While President-elect Obama has said that he intends to close the detention center at Guantánamo, panel members suggested that human rights activists may need to hold Obama’s feet to the fire.
Cleveland told a cautionary tale about the outcome of an earlier campaign promise to close a detention center at Guantánamo. Bill Clinton, while campaigning in 1992, had criticized President George H.W. Bush for holding Haitian refugees who tested HIV-positive at the naval base in Cuba, Cleveland said. Yet, within a year the Clinton administration was defending the policy of detaining the Haitians in U.S. District Court.
“There are entrenched interests in government that can effect significant push back against the types of human rights reform we are looking for,” said Cleveland, who joined the faculty at Columbia Law School in 2007 from the University of Texas School of Law. At Columbia, she is a faculty co-director of the Law School’s Human Rights Institute.
The panel – titled “The Future of Human Rights in the US: Strategies and Opportunities in a New Administration – also featured Sandra Babcock, an associate clinical professor at Northwestern University School of law; Ajamu Barak, the executive director of the U.S. Human Rights Network; Deborah LaBelle, a lawyer in private practice in Ann Arbor, Michigan; Alice Miller, a visiting professor at Boalt Hall; Catherine Powell, an associate professor Fordham University School of Law; and Jonathan Todres, an associate professor at Georgia State University’s College of Law.

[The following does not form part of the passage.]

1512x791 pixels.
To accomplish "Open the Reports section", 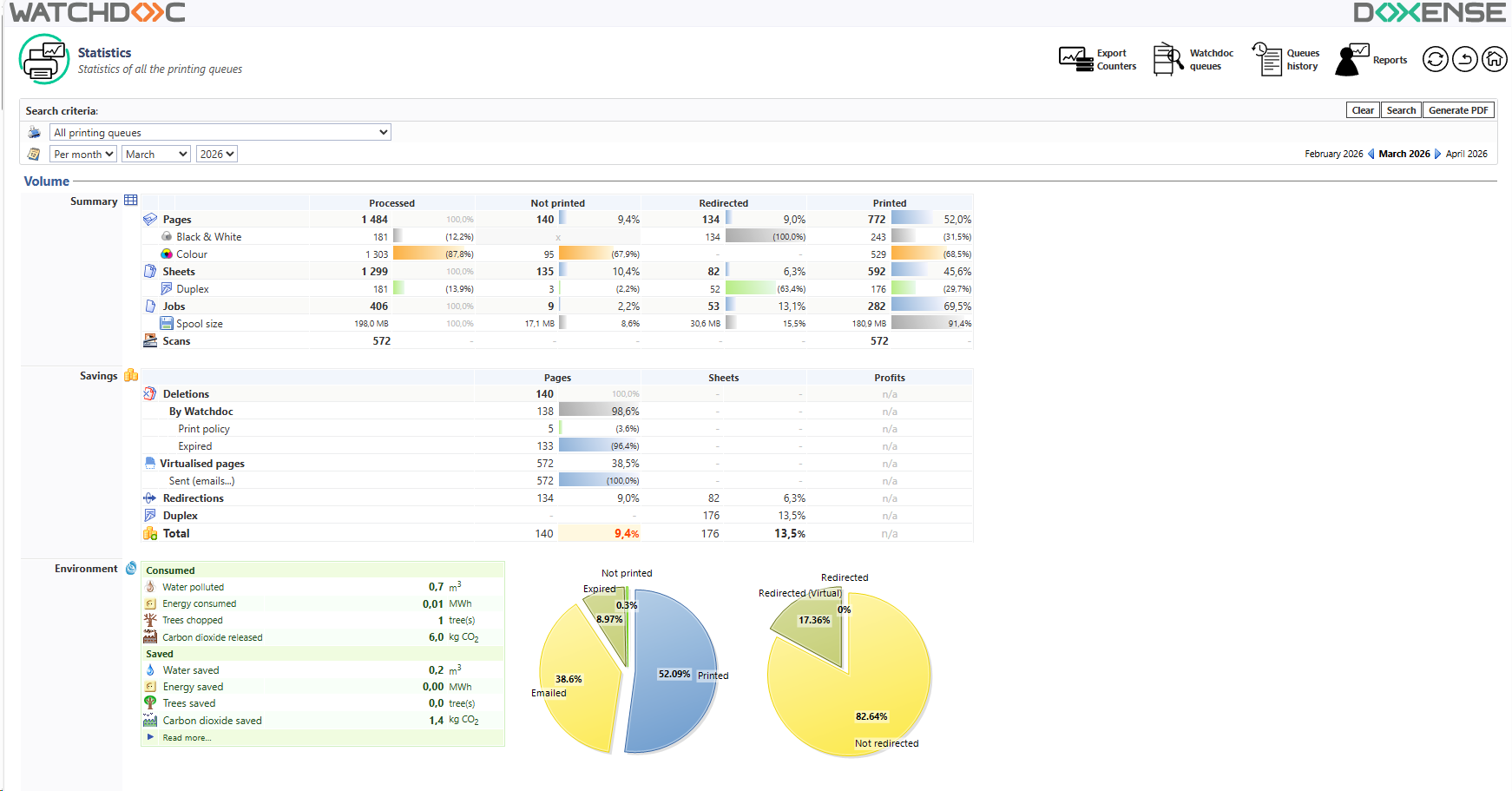I will click(x=1371, y=60).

Peter Rosenblum, the Lieff, Cabraser, Heimann & Bernstein Clinical Professor in Human Rights Law at Columbia Law School, moderated the discussion.

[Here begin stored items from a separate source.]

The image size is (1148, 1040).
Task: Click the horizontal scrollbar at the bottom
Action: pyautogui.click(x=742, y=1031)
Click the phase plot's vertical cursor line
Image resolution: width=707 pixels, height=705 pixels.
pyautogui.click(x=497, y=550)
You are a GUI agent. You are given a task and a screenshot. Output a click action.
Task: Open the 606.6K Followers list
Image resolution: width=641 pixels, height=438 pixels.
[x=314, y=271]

Panel members expressed hope that an Obama presidency would provide the opening needed to achieve U.S. Senate ratification of two human rights treaties: the United Nations Convention on the Rights of the Child (CRC) and the United Nations Convention on the Elimination of All Forms of Discrimination Against Women (CEDAW).
The CRC has been available for ratification for nearly two decades. In that time, only the U.S. and Somalia, among all eligible countries, have not ratified it.

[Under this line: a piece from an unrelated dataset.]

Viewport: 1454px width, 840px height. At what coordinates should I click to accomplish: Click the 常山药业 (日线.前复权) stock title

Similarly, CEDAW, which was adopted by the United Nations in 1979, has been ratified by all but eight countries, including the United States.

“The new president was elected as an expression of the desire on the part of the American people for the U.S. to portray a different face internationally,” Cleveland said. Still, she cautioned, “we shouldn’t assume that because Barack Obama has been elected that we’re going to be able to get ratification.”
She noted that politicians in Washington would be skeptical of joining further treaties after the experience of the World Court ordering the U.S. to stop the pending execution of death row criminals who were not American citizens and had been denied access to meeting with their consular officials before their convictions. Earlier this year, the Supreme Court rejected the appeal of one of the criminals, José Medellín, a Mexican who was convicted in Texas in the murder of a 14-year-old girl, on the grounds that Texas did not need to comply with the World Court order.
“In the post-Medellín era, there are going to be many people who are very suspicious of subjecting what the U.S. does to international scrutiny,” Cleveland said.
But several panelists expressed hope that Obama’s victory could herald in a new era of U.S. participation in human rights treaties.
“We know that human rights is the idea of our time, to quote the great Louis Henkin, the Columbia Law professor,” Powell, of Fordham Law School, said.
Powell said that she would “like to see within the first 100 days a president embracing human rights in a high profile speech, the state of the union, or inaugural.”
Todres, of Georgia State, encouraged human rights activists to look beyond the East Coast as they campaign for ratification of human rights treaties.
“The conferences tend to be in Washington, D.C., or New York City,” he said, adding that many interested citizens lived elsewhere and couldn’t afford travel expenses. “That exposes us to accusations of elitism. I think we have to be sensitive to that.”